• Exercise brief: Return all of the records below verbatim.

• Dataset entries:
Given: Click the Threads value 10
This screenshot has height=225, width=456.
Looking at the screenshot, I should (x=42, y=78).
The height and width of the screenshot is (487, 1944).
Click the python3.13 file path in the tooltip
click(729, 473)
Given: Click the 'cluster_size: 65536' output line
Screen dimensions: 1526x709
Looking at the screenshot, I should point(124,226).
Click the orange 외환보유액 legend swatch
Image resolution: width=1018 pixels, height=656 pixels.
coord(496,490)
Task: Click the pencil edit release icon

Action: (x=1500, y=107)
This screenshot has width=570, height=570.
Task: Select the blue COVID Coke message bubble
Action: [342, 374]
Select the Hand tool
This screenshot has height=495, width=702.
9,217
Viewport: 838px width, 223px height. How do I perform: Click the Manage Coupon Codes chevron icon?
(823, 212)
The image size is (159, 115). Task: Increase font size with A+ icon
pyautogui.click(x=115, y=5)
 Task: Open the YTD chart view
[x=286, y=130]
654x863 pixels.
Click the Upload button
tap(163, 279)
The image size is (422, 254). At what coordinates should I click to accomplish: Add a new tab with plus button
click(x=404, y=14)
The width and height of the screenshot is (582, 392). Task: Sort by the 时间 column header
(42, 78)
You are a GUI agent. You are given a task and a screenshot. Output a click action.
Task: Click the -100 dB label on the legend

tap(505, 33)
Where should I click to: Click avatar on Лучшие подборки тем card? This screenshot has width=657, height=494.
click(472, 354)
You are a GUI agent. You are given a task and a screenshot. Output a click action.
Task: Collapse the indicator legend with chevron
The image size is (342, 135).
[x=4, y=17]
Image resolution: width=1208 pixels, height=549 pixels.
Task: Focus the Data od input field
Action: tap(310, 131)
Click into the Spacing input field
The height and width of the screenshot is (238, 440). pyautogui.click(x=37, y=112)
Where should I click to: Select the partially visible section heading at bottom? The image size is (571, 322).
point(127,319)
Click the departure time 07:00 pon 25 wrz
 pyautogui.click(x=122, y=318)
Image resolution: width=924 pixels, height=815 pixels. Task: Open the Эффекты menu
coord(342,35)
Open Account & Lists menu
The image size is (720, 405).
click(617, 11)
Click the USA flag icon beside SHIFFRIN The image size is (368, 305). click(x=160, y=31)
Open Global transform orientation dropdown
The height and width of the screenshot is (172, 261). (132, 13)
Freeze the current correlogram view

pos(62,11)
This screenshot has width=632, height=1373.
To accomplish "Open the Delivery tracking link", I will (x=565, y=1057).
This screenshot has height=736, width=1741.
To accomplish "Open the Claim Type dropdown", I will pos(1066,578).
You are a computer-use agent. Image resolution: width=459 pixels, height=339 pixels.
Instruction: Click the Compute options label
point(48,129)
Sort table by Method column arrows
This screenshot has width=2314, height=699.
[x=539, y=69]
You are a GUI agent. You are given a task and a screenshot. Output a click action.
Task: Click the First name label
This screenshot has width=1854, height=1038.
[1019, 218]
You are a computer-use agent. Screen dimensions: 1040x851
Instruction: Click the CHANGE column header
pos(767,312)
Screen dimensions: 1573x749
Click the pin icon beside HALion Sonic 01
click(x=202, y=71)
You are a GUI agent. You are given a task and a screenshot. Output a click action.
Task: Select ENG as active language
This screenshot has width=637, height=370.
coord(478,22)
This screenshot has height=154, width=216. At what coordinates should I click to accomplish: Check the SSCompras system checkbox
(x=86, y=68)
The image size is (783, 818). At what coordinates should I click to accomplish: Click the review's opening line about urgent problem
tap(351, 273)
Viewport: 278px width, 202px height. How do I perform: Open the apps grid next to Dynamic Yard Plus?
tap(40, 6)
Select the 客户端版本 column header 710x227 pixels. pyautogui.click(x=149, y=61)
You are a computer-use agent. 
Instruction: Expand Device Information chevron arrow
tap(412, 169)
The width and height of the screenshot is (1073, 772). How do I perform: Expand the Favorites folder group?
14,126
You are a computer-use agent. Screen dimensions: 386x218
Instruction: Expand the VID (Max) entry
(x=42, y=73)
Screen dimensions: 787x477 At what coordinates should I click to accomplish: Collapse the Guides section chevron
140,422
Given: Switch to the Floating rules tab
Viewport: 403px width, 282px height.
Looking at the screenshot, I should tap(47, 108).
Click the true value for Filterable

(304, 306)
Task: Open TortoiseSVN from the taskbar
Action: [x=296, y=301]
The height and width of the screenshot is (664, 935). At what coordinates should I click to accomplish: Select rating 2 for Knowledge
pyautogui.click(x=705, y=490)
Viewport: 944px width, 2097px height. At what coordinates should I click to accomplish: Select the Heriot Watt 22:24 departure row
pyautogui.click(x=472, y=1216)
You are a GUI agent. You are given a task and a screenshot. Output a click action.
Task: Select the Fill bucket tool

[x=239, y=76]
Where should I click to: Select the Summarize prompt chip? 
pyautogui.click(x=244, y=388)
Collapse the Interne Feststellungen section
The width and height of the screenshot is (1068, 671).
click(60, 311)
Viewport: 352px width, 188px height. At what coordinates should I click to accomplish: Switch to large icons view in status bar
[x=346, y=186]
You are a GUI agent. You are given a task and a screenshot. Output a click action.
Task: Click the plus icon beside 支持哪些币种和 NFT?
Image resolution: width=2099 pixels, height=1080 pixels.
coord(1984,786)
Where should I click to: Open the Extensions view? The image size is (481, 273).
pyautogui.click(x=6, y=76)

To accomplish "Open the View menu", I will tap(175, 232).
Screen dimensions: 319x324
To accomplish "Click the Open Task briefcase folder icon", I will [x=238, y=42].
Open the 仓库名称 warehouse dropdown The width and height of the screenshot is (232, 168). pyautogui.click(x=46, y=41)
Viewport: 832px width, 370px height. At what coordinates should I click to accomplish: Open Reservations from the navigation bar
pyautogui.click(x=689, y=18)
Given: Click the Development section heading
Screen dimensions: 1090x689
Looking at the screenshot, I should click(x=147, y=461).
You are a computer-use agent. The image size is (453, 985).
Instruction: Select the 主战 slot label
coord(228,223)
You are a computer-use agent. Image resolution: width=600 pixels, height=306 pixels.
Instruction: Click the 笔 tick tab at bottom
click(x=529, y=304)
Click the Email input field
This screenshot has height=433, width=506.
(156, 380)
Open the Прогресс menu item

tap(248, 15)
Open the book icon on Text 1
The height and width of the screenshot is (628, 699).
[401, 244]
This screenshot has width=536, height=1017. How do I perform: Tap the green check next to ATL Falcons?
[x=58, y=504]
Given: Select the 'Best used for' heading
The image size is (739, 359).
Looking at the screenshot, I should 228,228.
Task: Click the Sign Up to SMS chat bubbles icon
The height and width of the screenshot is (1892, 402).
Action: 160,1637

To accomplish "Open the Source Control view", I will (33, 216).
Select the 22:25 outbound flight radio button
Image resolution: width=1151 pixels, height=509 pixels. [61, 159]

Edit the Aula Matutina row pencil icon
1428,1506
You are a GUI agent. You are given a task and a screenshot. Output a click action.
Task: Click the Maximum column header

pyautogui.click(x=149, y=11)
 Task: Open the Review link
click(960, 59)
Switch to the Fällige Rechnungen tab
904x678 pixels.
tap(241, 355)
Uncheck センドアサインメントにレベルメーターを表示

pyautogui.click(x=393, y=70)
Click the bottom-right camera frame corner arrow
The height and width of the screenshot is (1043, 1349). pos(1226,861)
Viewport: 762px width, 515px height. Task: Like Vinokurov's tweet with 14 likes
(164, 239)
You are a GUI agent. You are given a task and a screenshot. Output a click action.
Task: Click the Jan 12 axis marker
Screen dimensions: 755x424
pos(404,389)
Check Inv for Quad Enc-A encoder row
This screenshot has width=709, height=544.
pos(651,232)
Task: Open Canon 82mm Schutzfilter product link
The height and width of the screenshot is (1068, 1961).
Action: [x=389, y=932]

• Solved exercise:
Given: Click the Threads value 10
This screenshot has height=225, width=456.
Looking at the screenshot, I should (x=42, y=78).
The height and width of the screenshot is (487, 1944).
Click the python3.13 file path in the tooltip
click(729, 473)
Given: Click the 'cluster_size: 65536' output line
Screen dimensions: 1526x709
Looking at the screenshot, I should point(124,226).
Click the orange 외환보유액 legend swatch
Image resolution: width=1018 pixels, height=656 pixels.
coord(496,490)
Task: Click the pencil edit release icon

Action: (x=1500, y=107)
This screenshot has width=570, height=570.
Task: Select the blue COVID Coke message bubble
Action: [342, 374]
Select the Hand tool
This screenshot has height=495, width=702.
9,217
Viewport: 838px width, 223px height. How do I perform: Click the Manage Coupon Codes chevron icon?
(823, 212)
The image size is (159, 115). Task: Increase font size with A+ icon
pyautogui.click(x=115, y=5)
 Task: Open the YTD chart view
[x=286, y=130]
654x863 pixels.
Click the Upload button
tap(163, 279)
The image size is (422, 254). At what coordinates should I click to accomplish: Add a new tab with plus button
click(x=404, y=14)
The width and height of the screenshot is (582, 392). Task: Sort by the 时间 column header
(42, 78)
You are a GUI agent. You are given a task and a screenshot. Output a click action.
Task: Click the -100 dB label on the legend

tap(505, 33)
Where should I click to: Click avatar on Лучшие подборки тем card? This screenshot has width=657, height=494.
click(472, 354)
You are a GUI agent. You are given a task and a screenshot. Output a click action.
Task: Collapse the indicator legend with chevron
The image size is (342, 135).
[x=4, y=17]
Image resolution: width=1208 pixels, height=549 pixels.
Task: Focus the Data od input field
Action: tap(310, 131)
Click into the Spacing input field
The height and width of the screenshot is (238, 440). pyautogui.click(x=37, y=112)
Where should I click to: Select the partially visible section heading at bottom? The image size is (571, 322).
point(127,319)
Click the departure time 07:00 pon 25 wrz
 pyautogui.click(x=122, y=318)
Image resolution: width=924 pixels, height=815 pixels. Task: Open the Эффекты menu
coord(342,35)
Open Account & Lists menu
The image size is (720, 405).
click(617, 11)
Click the USA flag icon beside SHIFFRIN The image size is (368, 305). click(x=160, y=31)
Open Global transform orientation dropdown
The height and width of the screenshot is (172, 261). (132, 13)
Freeze the current correlogram view

pos(62,11)
This screenshot has width=632, height=1373.
To accomplish "Open the Delivery tracking link", I will (x=565, y=1057).
This screenshot has height=736, width=1741.
To accomplish "Open the Claim Type dropdown", I will pos(1066,578).
You are a computer-use agent. Image resolution: width=459 pixels, height=339 pixels.
Instruction: Click the Compute options label
point(48,129)
Sort table by Method column arrows
This screenshot has width=2314, height=699.
[x=539, y=69]
You are a GUI agent. You are given a task and a screenshot. Output a click action.
Task: Click the First name label
This screenshot has width=1854, height=1038.
[1019, 218]
You are a computer-use agent. Screen dimensions: 1040x851
Instruction: Click the CHANGE column header
pos(767,312)
Screen dimensions: 1573x749
Click the pin icon beside HALion Sonic 01
click(x=202, y=71)
You are a GUI agent. You are given a task and a screenshot. Output a click action.
Task: Select ENG as active language
This screenshot has width=637, height=370.
coord(478,22)
This screenshot has height=154, width=216. At what coordinates should I click to accomplish: Check the SSCompras system checkbox
(x=86, y=68)
The image size is (783, 818). At what coordinates should I click to accomplish: Click the review's opening line about urgent problem
tap(351, 273)
Viewport: 278px width, 202px height. How do I perform: Open the apps grid next to Dynamic Yard Plus?
tap(40, 6)
Select the 客户端版本 column header 710x227 pixels. pyautogui.click(x=149, y=61)
You are a computer-use agent. 
Instruction: Expand Device Information chevron arrow
tap(412, 169)
The width and height of the screenshot is (1073, 772). How do I perform: Expand the Favorites folder group?
14,126
You are a computer-use agent. Screen dimensions: 386x218
Instruction: Expand the VID (Max) entry
(x=42, y=73)
Screen dimensions: 787x477 At what coordinates should I click to accomplish: Collapse the Guides section chevron
140,422
Given: Switch to the Floating rules tab
Viewport: 403px width, 282px height.
Looking at the screenshot, I should tap(47, 108).
Click the true value for Filterable

(304, 306)
Task: Open TortoiseSVN from the taskbar
Action: [x=296, y=301]
The height and width of the screenshot is (664, 935). At what coordinates should I click to accomplish: Select rating 2 for Knowledge
pyautogui.click(x=705, y=490)
Viewport: 944px width, 2097px height. At what coordinates should I click to accomplish: Select the Heriot Watt 22:24 departure row
pyautogui.click(x=472, y=1216)
You are a GUI agent. You are given a task and a screenshot. Output a click action.
Task: Select the Fill bucket tool

[x=239, y=76]
Where should I click to: Select the Summarize prompt chip? 
pyautogui.click(x=244, y=388)
Collapse the Interne Feststellungen section
The width and height of the screenshot is (1068, 671).
click(60, 311)
Viewport: 352px width, 188px height. At what coordinates should I click to accomplish: Switch to large icons view in status bar
[x=346, y=186]
You are a GUI agent. You are given a task and a screenshot. Output a click action.
Task: Click the plus icon beside 支持哪些币种和 NFT?
Image resolution: width=2099 pixels, height=1080 pixels.
coord(1984,786)
Where should I click to: Open the Extensions view? The image size is (481, 273).
pyautogui.click(x=6, y=76)

To accomplish "Open the View menu", I will tap(175, 232).
Screen dimensions: 319x324
To accomplish "Click the Open Task briefcase folder icon", I will [x=238, y=42].
Open the 仓库名称 warehouse dropdown The width and height of the screenshot is (232, 168). pyautogui.click(x=46, y=41)
Viewport: 832px width, 370px height. At what coordinates should I click to accomplish: Open Reservations from the navigation bar
pyautogui.click(x=689, y=18)
Given: Click the Development section heading
Screen dimensions: 1090x689
Looking at the screenshot, I should click(x=147, y=461).
You are a computer-use agent. The image size is (453, 985).
Instruction: Select the 主战 slot label
coord(228,223)
You are a computer-use agent. Image resolution: width=600 pixels, height=306 pixels.
Instruction: Click the 笔 tick tab at bottom
click(x=529, y=304)
Click the Email input field
This screenshot has height=433, width=506.
(156, 380)
Open the Прогресс menu item

tap(248, 15)
Open the book icon on Text 1
The height and width of the screenshot is (628, 699).
[401, 244]
This screenshot has width=536, height=1017. How do I perform: Tap the green check next to ATL Falcons?
[x=58, y=504]
Given: Select the 'Best used for' heading
The image size is (739, 359).
Looking at the screenshot, I should 228,228.
Task: Click the Sign Up to SMS chat bubbles icon
The height and width of the screenshot is (1892, 402).
Action: 160,1637

To accomplish "Open the Source Control view", I will (33, 216).
Select the 22:25 outbound flight radio button
Image resolution: width=1151 pixels, height=509 pixels. [61, 159]

Edit the Aula Matutina row pencil icon
1428,1506
You are a GUI agent. You are given a task and a screenshot. Output a click action.
Task: Click the Maximum column header

pyautogui.click(x=149, y=11)
 Task: Open the Review link
click(960, 59)
Switch to the Fällige Rechnungen tab
904x678 pixels.
tap(241, 355)
Uncheck センドアサインメントにレベルメーターを表示

pyautogui.click(x=393, y=70)
Click the bottom-right camera frame corner arrow
The height and width of the screenshot is (1043, 1349). pos(1226,861)
Viewport: 762px width, 515px height. Task: Like Vinokurov's tweet with 14 likes
(164, 239)
You are a GUI agent. You are given a task and a screenshot. Output a click action.
Task: Click the Jan 12 axis marker
Screen dimensions: 755x424
pos(404,389)
Check Inv for Quad Enc-A encoder row
This screenshot has width=709, height=544.
pos(651,232)
Task: Open Canon 82mm Schutzfilter product link
The height and width of the screenshot is (1068, 1961).
Action: [x=389, y=932]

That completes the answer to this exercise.